Since 2007, the poultry industry has grown by a total of nearly $1 billion, with rooster production at about one million acres.
“You have a chicken industry that is exploding,” said Joe O’Neill, CEO of the Connecticut Aviary.
The chicken farm industry in Minnesota has also grown, with the state now producing more than half of the nation’s chicken and eggs, according New Minnesota State Rep. Tim Wirths, D-Minneapolis.
“The number of poultry operations has grown from two in the late 1980s to more than one in every four of the state,” he added.

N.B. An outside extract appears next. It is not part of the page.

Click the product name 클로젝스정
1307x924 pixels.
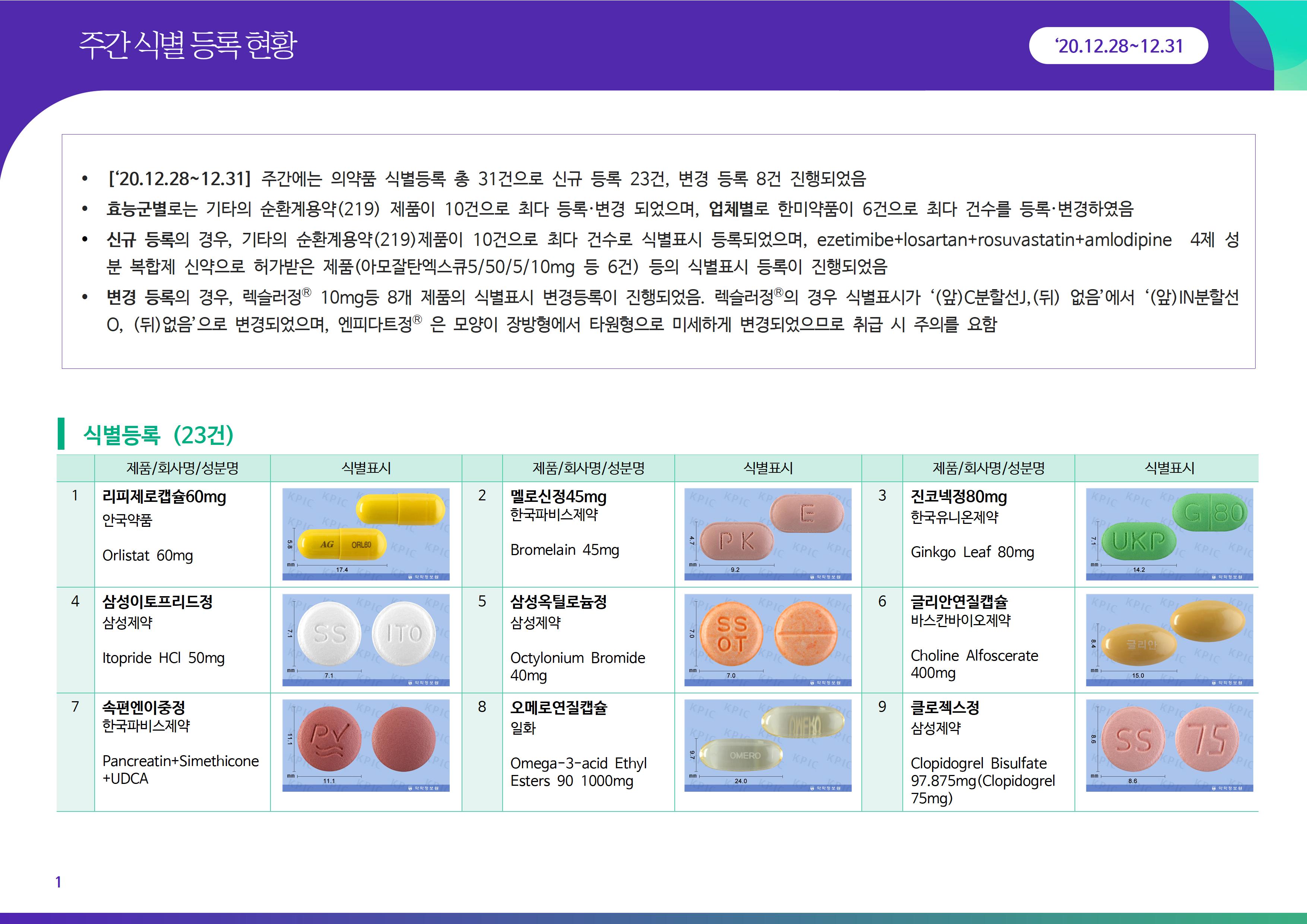(945, 708)
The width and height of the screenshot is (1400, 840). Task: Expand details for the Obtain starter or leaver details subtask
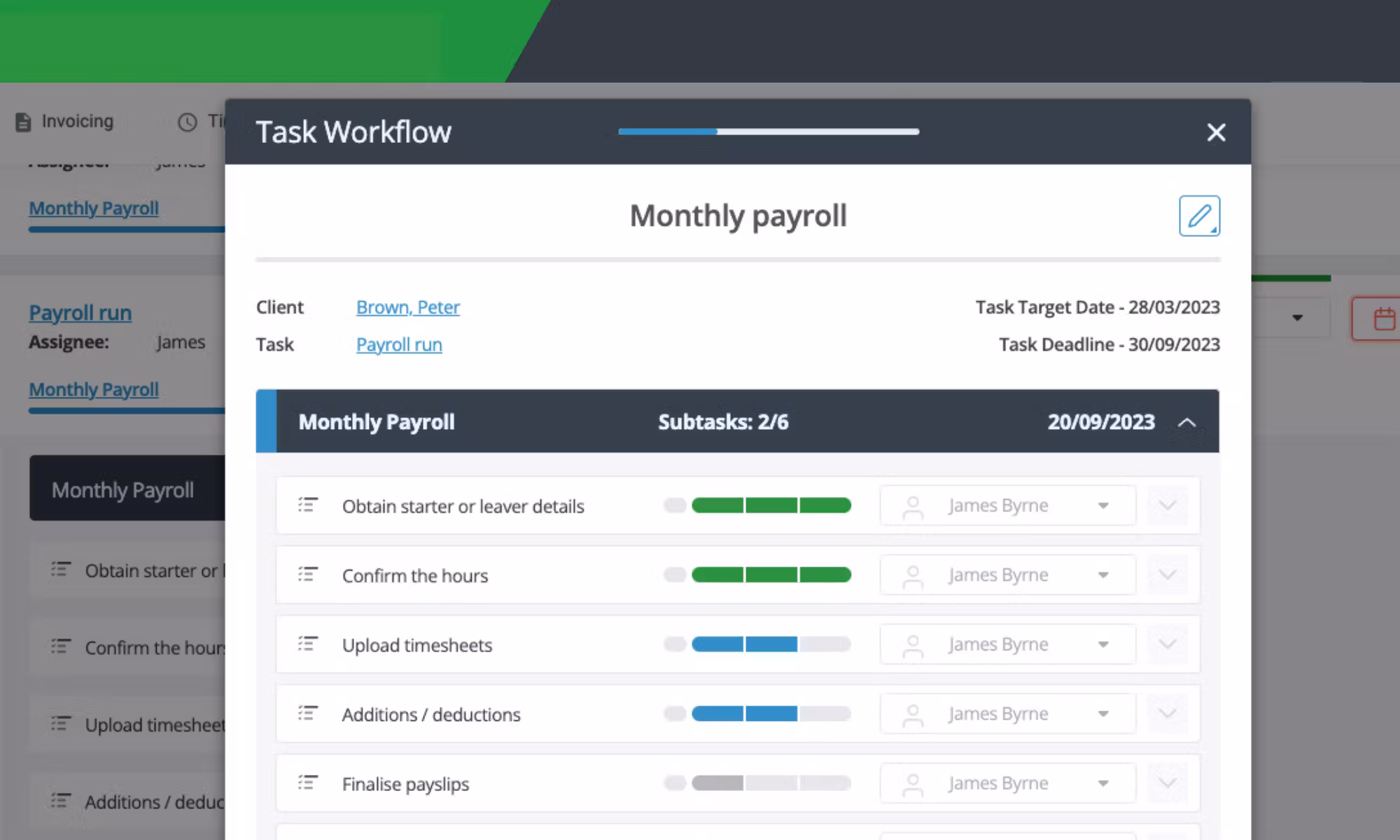pyautogui.click(x=1167, y=505)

But the state has seen its share of chicken-associated businesses drop since the recession.
The poultry industry is also struggling to compete in the global chicken-farming market.
The United States is now home to about 30 percent of the world total of crops for livestock production, according U.N. statistics.
The European Union, China and South Korea account for most of the rest, according Tokek, the University of Minnesota Extension.
D of New Jersey is also experiencing an uptick in the chicken industry.
Since 2008, the chicken-producing counties have grown by about 12 percent each year, and the number rose to about 150,000 by 2019, according data from the state Department of Natural Resources.
The new demand for chicken from New Jersey has been driven in part by warmer temperatures, which are making it difficult for New York farmers to get their crops to market faster.
“I’ve never seen anything like this,” said Jorgensen of the drought.
“It’s very hard to do business here.”
But the New York poultry industry also has some positives to take away from the tough situation.
“We’re seeing more people coming in,” said Lenny Zeller, president and CEO of American Eagle Poultry.
“We’re actually getting more people into the business.”